-- GIVEN TEXT follows --

Initially described by Hernández Altemir, submental intubation involves a midline incision and offers a less invasive alternative to tracheostomy for short-term airway management [
8]. After standard orotracheal intubation is performed, the patient’s head and neck are positioned to optimize access to the submental region. A small 1.5–2 cm transverse incision is made immediately posterior to the mandibular symphysis (or slightly paramedian when indicated). Care is taken to identify and protect the sublingual glands, Wharton’s duct, and lingual nerves. Dissection is then performed smoothly, closely following the lingual cortical plate using a Klemmer until the oral cavity is reached. Once the passage has been created, the pilot balloon is inserted first, followed by the armored endotracheal tube. Once the tube is externalized, it is reconnected to the breathing circuit. The final position is checked via auscultation and capnography to ensure adequate ventilation [
9,
10,
11,
12]. Throughout the procedure, sterile precautions are maintained, and the incision is irrigated with an antiseptic solution. After completion of the maxillofacial procedure and stabilization of fractures (including any required maxillomandibular fixation), the tube is removed first, followed by the pilot balloon, thus reversing the order of insertion. In our practice, only a cutaneous closure is performed, with no intraoral suturing required [
5]. The incision site is selected based on patient-specific anatomical factors, such as scar tissue, sublingual gland prominence, and mandibular morphology. The potential implications of these modifications include reduced risk of postoperative edema and better cosmetic outcomes, although with a potentially increased risk of hematoma formation. This approach allows intermaxillary fixation (IMF) and the treatment of NOE and midfacial fractures with the same advantages as naso- or orotracheal intubation.
Submental intubation has become increasingly recognized for its lower complication rates, shorter operative times, and improved patient satisfaction compared to tracheostomy [
13,
14]. However, the technique has limitations, such as the risk of scarring at the incision site and the need for operator expertise to prevent complications like tube damage, sublingual/submandibular gland injury, and lingual nerve injury [
4,
15,
16].
Despite its advantages, submental intubation remains underutilized as many clinicians prefer tracheostomy due to its established protocols and suitability for prolonged ventilation [
14]. This dichotomy highlights the need for a comprehensive evaluation of these techniques to guide clinical decision-making, particularly in complex maxillofacial trauma cases where airway management is critical. This study compares the safety, efficacy, and clinical outcomes of submental intubation versus tracheostomy in maxillofacial trauma, providing evidence-based recommendations that highlight the strengths and limitations of each technique.

-- GIVEN TEXT concluded --
-- DATA RECORDS follows --

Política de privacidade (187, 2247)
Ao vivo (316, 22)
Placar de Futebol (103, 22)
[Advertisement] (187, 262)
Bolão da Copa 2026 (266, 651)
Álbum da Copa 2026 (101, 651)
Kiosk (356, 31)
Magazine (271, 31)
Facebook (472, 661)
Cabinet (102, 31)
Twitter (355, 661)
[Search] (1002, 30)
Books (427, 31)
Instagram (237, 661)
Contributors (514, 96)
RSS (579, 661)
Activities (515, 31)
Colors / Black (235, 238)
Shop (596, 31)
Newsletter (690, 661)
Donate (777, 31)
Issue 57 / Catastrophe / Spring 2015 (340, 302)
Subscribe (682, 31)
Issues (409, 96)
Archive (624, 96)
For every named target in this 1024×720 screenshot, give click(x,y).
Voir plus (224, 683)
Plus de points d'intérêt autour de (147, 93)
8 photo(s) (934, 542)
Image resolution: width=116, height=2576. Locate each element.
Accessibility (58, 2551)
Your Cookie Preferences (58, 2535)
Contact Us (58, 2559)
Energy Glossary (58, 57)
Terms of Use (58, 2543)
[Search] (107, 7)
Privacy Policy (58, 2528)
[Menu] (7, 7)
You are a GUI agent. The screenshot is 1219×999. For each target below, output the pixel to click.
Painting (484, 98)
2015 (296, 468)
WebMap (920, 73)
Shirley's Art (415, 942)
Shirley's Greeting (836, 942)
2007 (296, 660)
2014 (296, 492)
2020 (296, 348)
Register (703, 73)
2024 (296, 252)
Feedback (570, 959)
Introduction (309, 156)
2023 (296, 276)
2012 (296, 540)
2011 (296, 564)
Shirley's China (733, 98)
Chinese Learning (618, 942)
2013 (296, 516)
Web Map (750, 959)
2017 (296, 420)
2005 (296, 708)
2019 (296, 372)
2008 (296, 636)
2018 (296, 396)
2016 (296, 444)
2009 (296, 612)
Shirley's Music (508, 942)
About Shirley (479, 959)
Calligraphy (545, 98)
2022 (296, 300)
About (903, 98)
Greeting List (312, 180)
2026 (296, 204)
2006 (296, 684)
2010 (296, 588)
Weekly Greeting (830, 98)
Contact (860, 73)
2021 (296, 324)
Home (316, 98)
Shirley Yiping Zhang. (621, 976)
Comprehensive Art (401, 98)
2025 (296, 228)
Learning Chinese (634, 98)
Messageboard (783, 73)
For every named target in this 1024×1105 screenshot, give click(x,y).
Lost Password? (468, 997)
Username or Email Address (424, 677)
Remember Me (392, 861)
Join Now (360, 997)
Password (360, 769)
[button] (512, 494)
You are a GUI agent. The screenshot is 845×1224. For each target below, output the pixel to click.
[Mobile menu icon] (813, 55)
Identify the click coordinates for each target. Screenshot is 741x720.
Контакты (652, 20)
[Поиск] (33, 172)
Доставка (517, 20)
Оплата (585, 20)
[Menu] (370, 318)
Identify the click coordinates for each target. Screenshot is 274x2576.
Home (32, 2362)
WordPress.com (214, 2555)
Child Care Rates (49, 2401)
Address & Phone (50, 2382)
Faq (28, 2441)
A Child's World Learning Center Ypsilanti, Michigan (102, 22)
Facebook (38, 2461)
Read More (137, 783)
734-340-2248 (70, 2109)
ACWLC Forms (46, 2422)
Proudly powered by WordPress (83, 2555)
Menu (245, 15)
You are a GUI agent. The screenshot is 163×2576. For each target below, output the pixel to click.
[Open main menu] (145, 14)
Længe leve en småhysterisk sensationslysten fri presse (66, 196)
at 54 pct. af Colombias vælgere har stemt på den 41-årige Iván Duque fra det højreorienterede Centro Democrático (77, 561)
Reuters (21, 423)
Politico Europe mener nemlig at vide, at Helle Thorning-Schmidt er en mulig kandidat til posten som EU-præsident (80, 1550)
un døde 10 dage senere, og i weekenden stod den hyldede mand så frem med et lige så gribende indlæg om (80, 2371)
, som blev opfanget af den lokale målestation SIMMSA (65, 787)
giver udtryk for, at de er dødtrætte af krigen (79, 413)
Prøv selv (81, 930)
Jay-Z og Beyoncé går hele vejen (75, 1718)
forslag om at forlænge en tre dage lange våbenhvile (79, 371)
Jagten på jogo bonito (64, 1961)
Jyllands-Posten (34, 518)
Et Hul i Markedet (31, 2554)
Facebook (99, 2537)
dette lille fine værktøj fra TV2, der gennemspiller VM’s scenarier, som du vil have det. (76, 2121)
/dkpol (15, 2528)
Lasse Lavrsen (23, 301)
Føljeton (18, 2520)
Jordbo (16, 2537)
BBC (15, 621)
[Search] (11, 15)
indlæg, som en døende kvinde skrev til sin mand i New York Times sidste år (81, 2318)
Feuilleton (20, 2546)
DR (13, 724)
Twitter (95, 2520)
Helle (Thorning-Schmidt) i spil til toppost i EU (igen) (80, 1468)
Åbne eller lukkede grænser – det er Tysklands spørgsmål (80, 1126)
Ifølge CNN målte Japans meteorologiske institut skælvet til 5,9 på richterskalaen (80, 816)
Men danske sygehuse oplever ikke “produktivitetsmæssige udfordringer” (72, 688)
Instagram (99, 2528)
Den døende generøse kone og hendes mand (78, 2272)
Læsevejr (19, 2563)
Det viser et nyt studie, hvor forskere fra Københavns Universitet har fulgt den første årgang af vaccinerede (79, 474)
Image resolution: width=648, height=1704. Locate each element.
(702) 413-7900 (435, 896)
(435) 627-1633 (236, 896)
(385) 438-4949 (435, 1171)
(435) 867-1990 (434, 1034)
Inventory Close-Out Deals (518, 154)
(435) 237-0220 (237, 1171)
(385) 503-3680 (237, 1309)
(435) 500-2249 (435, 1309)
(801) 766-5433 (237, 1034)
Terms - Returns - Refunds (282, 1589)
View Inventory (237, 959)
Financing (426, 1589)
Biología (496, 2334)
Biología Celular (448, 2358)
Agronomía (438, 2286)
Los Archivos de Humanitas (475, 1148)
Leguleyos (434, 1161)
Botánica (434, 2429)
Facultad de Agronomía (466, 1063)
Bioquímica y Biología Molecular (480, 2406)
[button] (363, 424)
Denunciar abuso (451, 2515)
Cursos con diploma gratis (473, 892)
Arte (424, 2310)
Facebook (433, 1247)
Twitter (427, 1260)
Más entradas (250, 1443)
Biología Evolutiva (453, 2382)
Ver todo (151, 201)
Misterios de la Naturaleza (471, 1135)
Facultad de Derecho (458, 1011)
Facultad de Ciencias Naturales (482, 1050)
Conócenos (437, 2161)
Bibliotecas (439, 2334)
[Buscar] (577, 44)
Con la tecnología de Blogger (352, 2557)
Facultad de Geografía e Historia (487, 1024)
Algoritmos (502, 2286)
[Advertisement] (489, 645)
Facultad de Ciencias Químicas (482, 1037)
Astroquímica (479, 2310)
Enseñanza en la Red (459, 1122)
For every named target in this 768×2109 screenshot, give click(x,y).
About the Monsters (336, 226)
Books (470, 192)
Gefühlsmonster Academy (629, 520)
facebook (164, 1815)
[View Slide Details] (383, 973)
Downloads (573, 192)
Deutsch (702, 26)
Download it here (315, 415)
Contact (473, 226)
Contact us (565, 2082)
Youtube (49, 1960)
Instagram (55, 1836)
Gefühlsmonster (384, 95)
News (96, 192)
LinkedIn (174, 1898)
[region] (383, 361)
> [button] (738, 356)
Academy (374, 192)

-- DATA RECORDS concluded --

» WORK REQUEST A
According to the passage on submental intubation, why do many clinicians still choose tracheostomy? Answer in one to three sentences.
» WORK REQUEST B
Extend the passage on submental intubation, picking up after its final sentence.
The records are separate material and have no connection to the passage on submental intubation.

» TASK ANSWER A
Many clinicians prefer tracheostomy because it has established protocols and is suitable for prolonged ventilation. As a result, submental intubation remains underutilized despite its advantages.

» TASK ANSWER B
Although previous studies have assessed submental intubation and tracheostomy [
1,
15,
17,
18,
19,
20], few have focused on hospital length of stay and infection rates as primary outcomes [
5]. Our analysis highlights the importance of tailoring airway management strategies to patient-specific factors to refine decision-making in complex maxillofacial trauma. This approach enables a more nuanced comparison between submental intubation and tracheostomy in complex maxillofacial trauma. Our retrospective analysis adds to the literature by emphasizing these parameters and by examining how patient-level factors (such as injury severity and comorbidities) may modify the relative benefits of each technique. Moreover, based on both the findings of the present study and our institutional experience, we aim to propose practical guidelines for airway management in maxillofacial trauma to be validated in the future.
2. Materials and Methods
2.1. Study Design
This retrospective study included a cohort of patients who underwent surgical treatment for maxillofacial fractures at the Maxillofacial Surgery Unit of Azienda Ospedaliera Ospedali Riuniti in Ancona (Marche, Italy) between January 2015 and December 2023. Patients were selected from the hospital’s database, allowing for a comprehensive analysis of clinical outcomes in this population.
The study population dataset was divided into two groups based on the surgical approach for maxillofacial trauma management: the SMI technique group and the tracheostomy group.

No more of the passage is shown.